Jennifer and Brent do not go out on dates. The family does not go to the movies. They cut each other’s hair. Brent sold old tools on Craigslist. The college fund they planned to start for their daughter, Annalise, never happened.
Annalise, 16, is a fan of Marvel movies, or as Brent would say, Chris Hemsworth. She wanted to see the latest “Avengers” movie in theaters. The family could not justify spending $26 on the trip.
The Harts were able to give Annalise a 16th birthday party — an escape room followed by pizza — but that required Jennifer to work four extra library shifts. That also meant Annalise had to babysit Sam four extra times. Hiring a caregiver for Sam is too expensive when Jennifer and Brent are working.
“She’s the little sister, but she’s forced to be the big sister,” Brent said.
And then there are emotional challenges that have come with the tight budgets. Brent’s father was sick. His parents had visited from Texas for Thanksgiving in 2017, but his father had a turn for the worse weeks later around Christmas. Brent could not afford to fly home to see his father before he died.

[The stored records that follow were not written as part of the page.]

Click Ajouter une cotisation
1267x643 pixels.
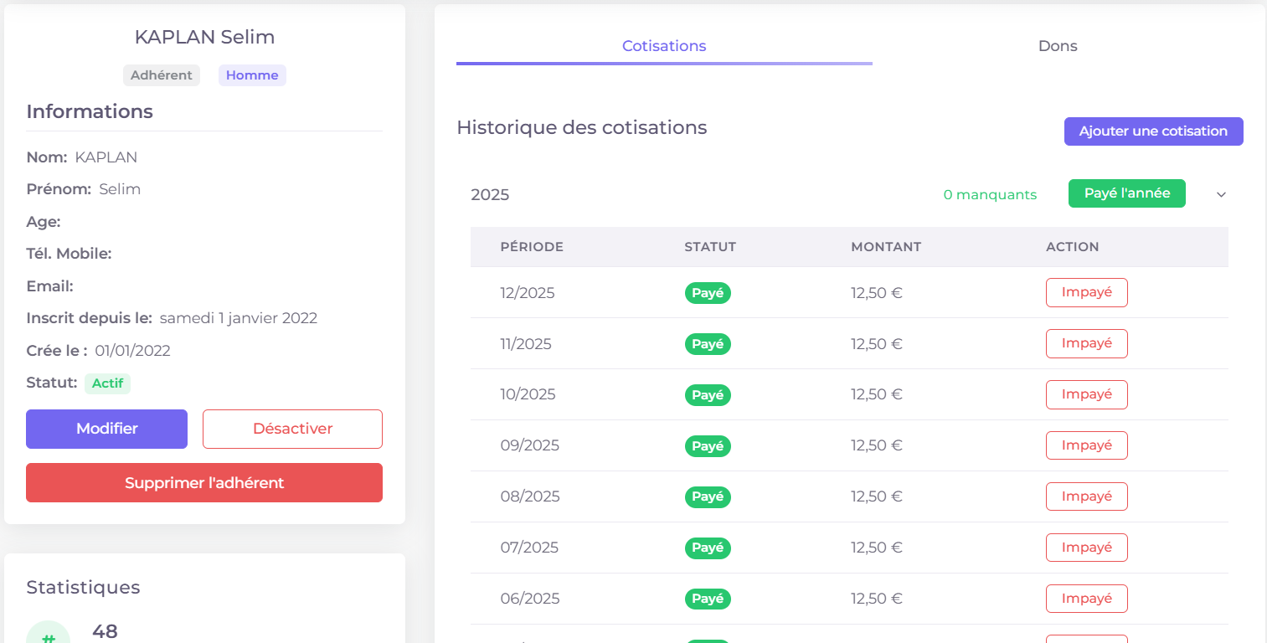point(1153,131)
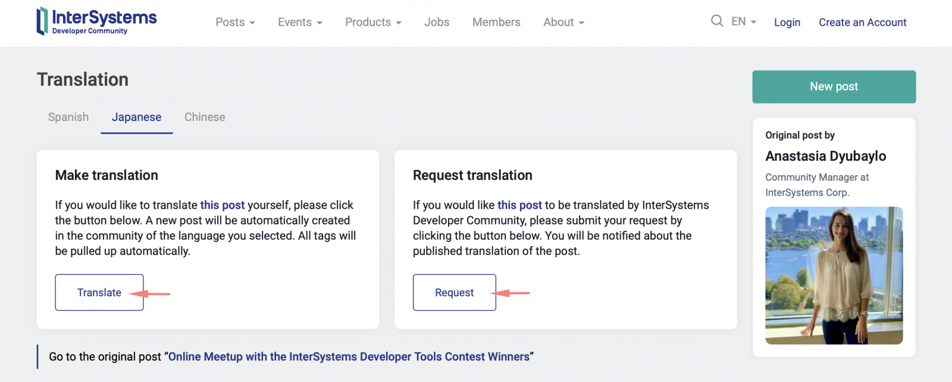Change language using EN selector

744,21
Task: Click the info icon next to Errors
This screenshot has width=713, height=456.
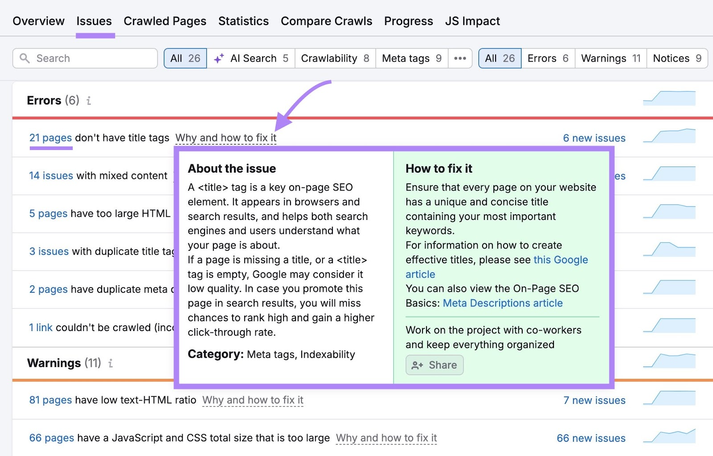Action: [x=89, y=101]
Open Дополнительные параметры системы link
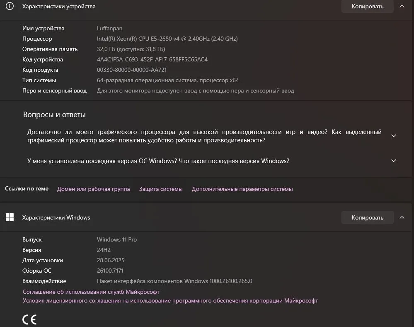The image size is (414, 327). tap(242, 189)
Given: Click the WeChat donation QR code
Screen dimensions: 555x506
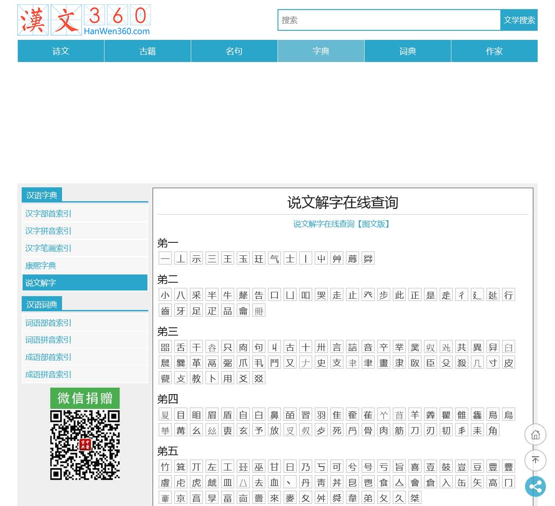Looking at the screenshot, I should click(85, 445).
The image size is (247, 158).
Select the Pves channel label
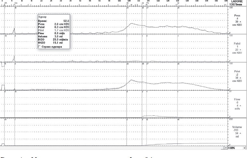tap(237, 15)
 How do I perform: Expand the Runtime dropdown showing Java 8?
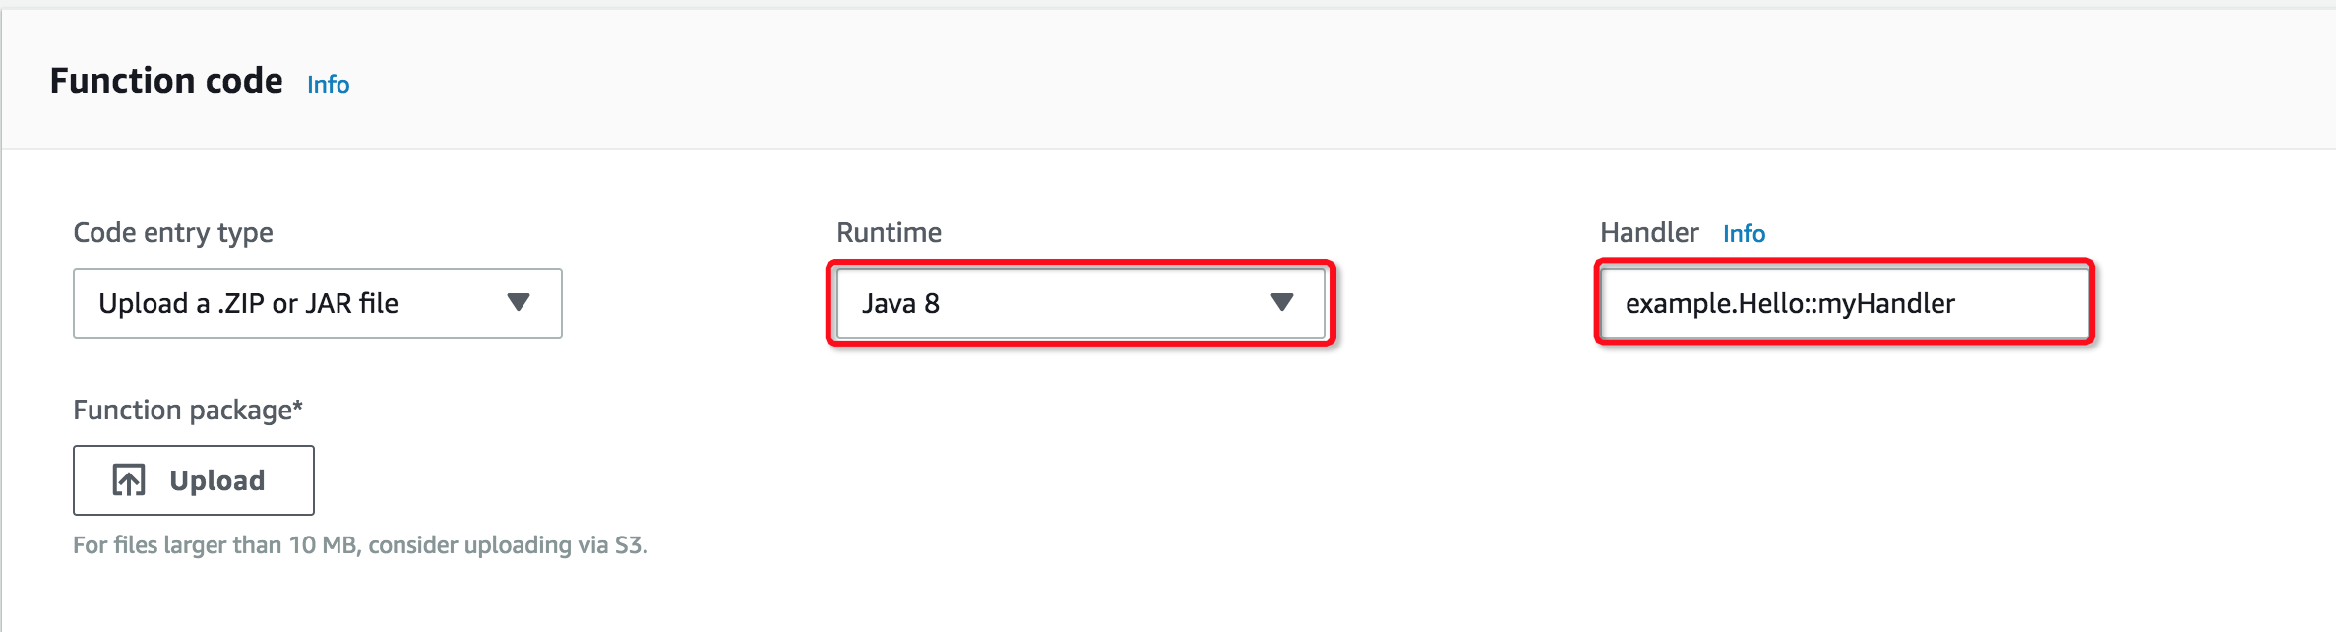pyautogui.click(x=1081, y=303)
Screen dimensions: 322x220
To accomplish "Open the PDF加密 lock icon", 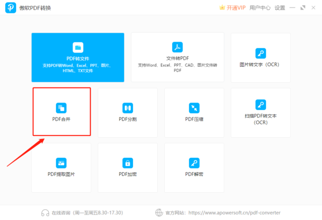I will point(128,163).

Around the same time, Jennifer’s mom went into hospice. Jennifer wanted to fly to Minnesota to see her, but tickets weren’t something they could add to their budget.
The Harts set up a GoFundMe campaign and have raised nearly $8,000 to help with the mounting debt. It was the only way they were able to put tires on their truck. The money raised from the generosity of others has been a bandaid fix for them.
“It’s emotionally hard,” Jennifer said. “You need the help, but you’re thinking, ‘OK, we’re employed. We have decent jobs or we’ll have decent jobs again. We’re working. We have insurance. … We want to help people.’”
The Harts look like the middle-class family that would be donating to a GoFundMe site — not setting up its own. Brent works for the FAA. Jennifer works part time at the library.
“It’s very humbling,” Jennifer said. “It’s very hard at the same time.”
The insurance problem
Setting up the GoFundMe campaign meant sacrificing pride and privacy. It meant selling their son’s illness, something that does not sit well with Brent or Jessica.
“It’s frustrating,” Brent said.
The two are left with unanswered questions. They still do not understand how the insurance company could admit to a mistake but face no consequences. While they understand that the company acted within the policy, it left them with an insurmountable amount of debt.
“How is this business still thriving? How can we be OK with this?” Jennifer asked.
The president of GEHA made $482,966 in 2016, according to the company’s 990 tax form. The majority of the vice presidents in the company make more than $200,000 a year
Insurance is supposed to support people, especially in times of need — not leave them in debt, Jennifer said.
“We’re supposed to not be a country where only wealthy people can afford to have their kids taken care of,” she said. “That’s not what America is supposed to be.”
But for millions of Americans, it is.